Very few are immune to the urge to delete. Sometimes I’ll look at old posts or pictures and get the impulse to “clean up” so to speak. But later I ask myself why I did that. If social media is supposed to reflect our individual personalities, shouldn’t we skip filtering, editing, and deleting our posts?

It’s a natural inclination for us to try and post information that makes us look good. We may post about a new job or milestone we’ve earned. Often times though, social media doesn’t reflect our lowest points. We tend to only focus on what presents us in the best way. In many cases, mass deleting works to clean up our online image. This is a common goal, especially since anyone can access our social media accounts. However, we should use some rules when mass deleting. They may help us avoid regret after impulse deletes.
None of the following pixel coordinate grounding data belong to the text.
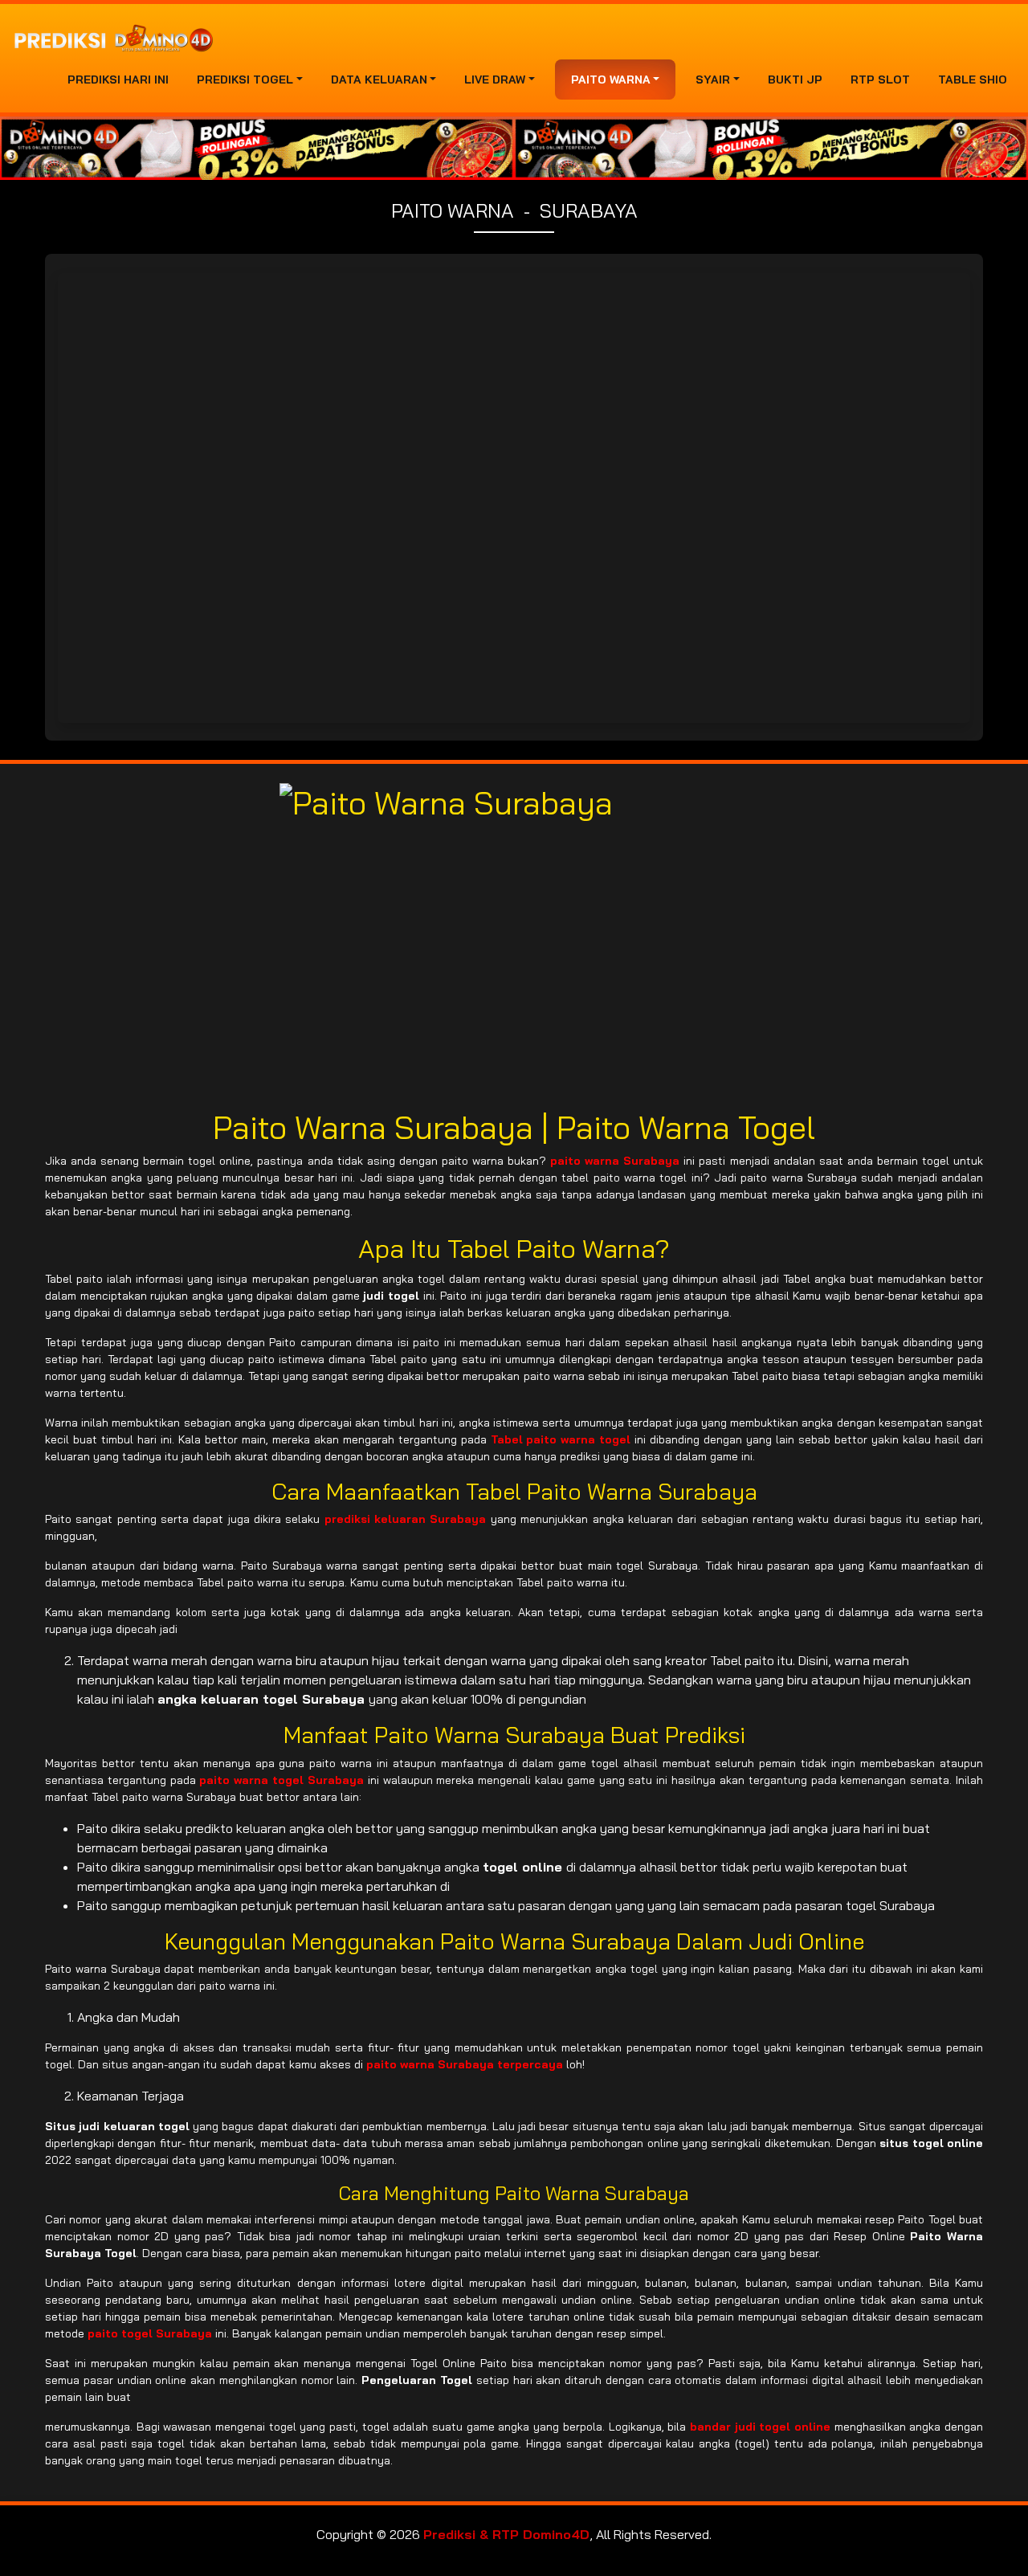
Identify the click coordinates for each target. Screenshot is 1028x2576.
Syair (713, 79)
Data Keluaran (379, 79)
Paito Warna (611, 79)
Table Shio (972, 79)
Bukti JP (795, 79)
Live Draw (494, 79)
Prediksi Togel (245, 79)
In order to avoid frequent mass deletions on social media, here are a few steps to follow when logging in:

  • Post with purpose. Sometimes we’ll post for the sake of posting. However, these pictures (sometimes of a meal or pile of homework) are often the first to be deleted. That’s not to say that every picture has to be a work of art. It just means to feel good about what we post when we post it. If we follow this first step, we’ll avoid mass deletion.
  • Consider why we’re mass deleting. Are we deleting because we’re comparing ourselves to someone else on Facebook or Instagram? Or perhaps we’re feeling a moment of insecurity? While considering this, we should put down our phone or laptop to see if the feeling fades. If it continues, then proceed with deleting posts.
  • Delete photos that say the same thing. If we’re in the mood to delete, we should see how many of our photos repeat themselves. Did we post four pictures of mugs of coffee? Or how about similar pictures of our morning run? It’s okay to get rid of a few of these, especially since they express the same idea.
  • Embrace our identities. Each social media account should reflect the unique traits of its owner. We should feel confident about what we post and show pride in the work we do. Mass deleting is easy, but keeping up our unique and quirky photos shows our confidence.

Have you ever mass deleted posts on social media? What do you do when the urge strikes?